Je n’ai jamais vu de boucles pareilles à celles qu’elle secoua alors pour cacher sa rougeur, et ce n’est pas étonnant, il n’y en a jamais eu de semblables au monde ! Quant au chapeau de paille et aux rubans bleus qui couronnaient ces bagues, quel trésor inestimable à suspendre dans ma chambre de Buckingham-Street, si je les avais eus en ma possession !

« Vous arrivez de Paris ? lui dis-je.

— Oui, répondit-elle. Y avez-vous jamais été ?

— Non.

— Oh ! J’espère pour vous que vous irez bientôt. Cela vous amusera tant ! »

Ma physionomie exprimait une profonde souffrance. Il m’était insupportable de penser qu’elle espérait me voir aller à Paris, qu’elle supposait que je pusse avoir l’idée d’y aller. Je me moquais bien de Paris ; je me moquais bien de la France ! II me serait impossible, dans les circonstances présentes, de quitter l’Angleterre pour tous les trésors du monde. Rien ne pourrait m’y décider. Bref, j’en dis tant qu’elle recommençait à se voiler de ses boucles, quand le petit chien arriva en courant le long de l’allée, à notre grand soulagement.
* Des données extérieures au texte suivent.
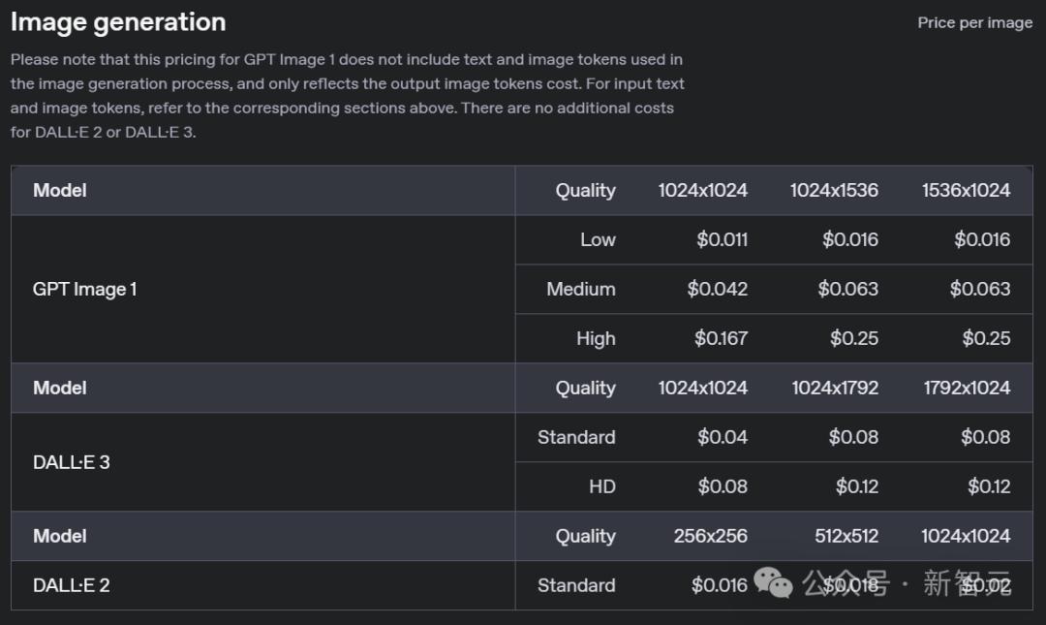Click the $0.042 Medium quality price
This screenshot has width=1046, height=625.
[717, 289]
Il était horriblement jaloux de moi, et s’obstinait à m’aboyer dans les jambes. Elle le prit dans ses bras, oh ciel ! et le caressa, sans qu’il cessât d’aboyer. Il ne voulait pas me laisser le toucher, et, alors elle le battait ; mes souffrances redoublaient en voyant les jolies petites tapes qu’elle lui donnait sur le museau pour le punir, pendant qu’il clignait des yeux et lui léchait la main, tout en continuant de grommeler entre ses dents d’une voix de basse-taille. Enfin il se calma (je crois bien avec ce petit menton à fossettes appuyé sur son museau !) et nous prîmes le chemin de la serre.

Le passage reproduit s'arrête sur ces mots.